» WHAT YOU NEED TO DO:
Show every line of the data below that contains the word "Task", matching its case exactly.

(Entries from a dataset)
------------------------------------
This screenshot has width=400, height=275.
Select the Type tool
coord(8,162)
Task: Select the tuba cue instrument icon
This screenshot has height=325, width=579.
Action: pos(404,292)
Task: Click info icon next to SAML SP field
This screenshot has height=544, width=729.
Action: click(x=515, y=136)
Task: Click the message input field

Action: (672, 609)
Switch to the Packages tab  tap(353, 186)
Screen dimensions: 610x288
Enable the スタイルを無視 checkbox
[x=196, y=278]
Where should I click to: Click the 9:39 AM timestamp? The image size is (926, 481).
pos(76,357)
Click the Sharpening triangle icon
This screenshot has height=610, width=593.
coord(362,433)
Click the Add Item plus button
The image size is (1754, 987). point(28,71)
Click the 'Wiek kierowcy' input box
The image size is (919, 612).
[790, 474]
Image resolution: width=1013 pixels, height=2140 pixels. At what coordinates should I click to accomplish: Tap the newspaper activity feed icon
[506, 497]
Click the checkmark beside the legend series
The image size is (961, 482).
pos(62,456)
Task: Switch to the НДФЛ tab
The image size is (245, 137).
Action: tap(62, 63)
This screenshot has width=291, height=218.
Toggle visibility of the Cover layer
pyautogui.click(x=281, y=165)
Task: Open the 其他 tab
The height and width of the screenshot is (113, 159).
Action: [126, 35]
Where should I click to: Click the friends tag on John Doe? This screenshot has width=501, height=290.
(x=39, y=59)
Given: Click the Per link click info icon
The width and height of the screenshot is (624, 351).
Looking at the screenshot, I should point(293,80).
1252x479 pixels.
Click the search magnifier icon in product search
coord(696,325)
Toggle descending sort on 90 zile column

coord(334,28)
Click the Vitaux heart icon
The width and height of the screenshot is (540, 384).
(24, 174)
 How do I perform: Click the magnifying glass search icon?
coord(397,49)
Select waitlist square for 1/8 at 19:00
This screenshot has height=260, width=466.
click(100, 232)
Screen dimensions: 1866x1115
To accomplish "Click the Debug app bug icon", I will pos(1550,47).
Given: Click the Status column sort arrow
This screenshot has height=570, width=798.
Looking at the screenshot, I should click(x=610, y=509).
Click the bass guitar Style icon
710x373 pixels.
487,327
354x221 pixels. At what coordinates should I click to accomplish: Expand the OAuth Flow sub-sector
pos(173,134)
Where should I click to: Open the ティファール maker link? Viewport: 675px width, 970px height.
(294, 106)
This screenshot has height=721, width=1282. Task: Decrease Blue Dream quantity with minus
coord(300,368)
------------------------------------
» EXPECTED ANSWER:
Task: Select the tuba cue instrument icon
Task: Click info icon next to SAML SP field
Task: Click the message input field
Task: Switch to the НДФЛ tab
Task: Open the 其他 tab
This screenshot has height=721, width=1282. Task: Decrease Blue Dream quantity with minus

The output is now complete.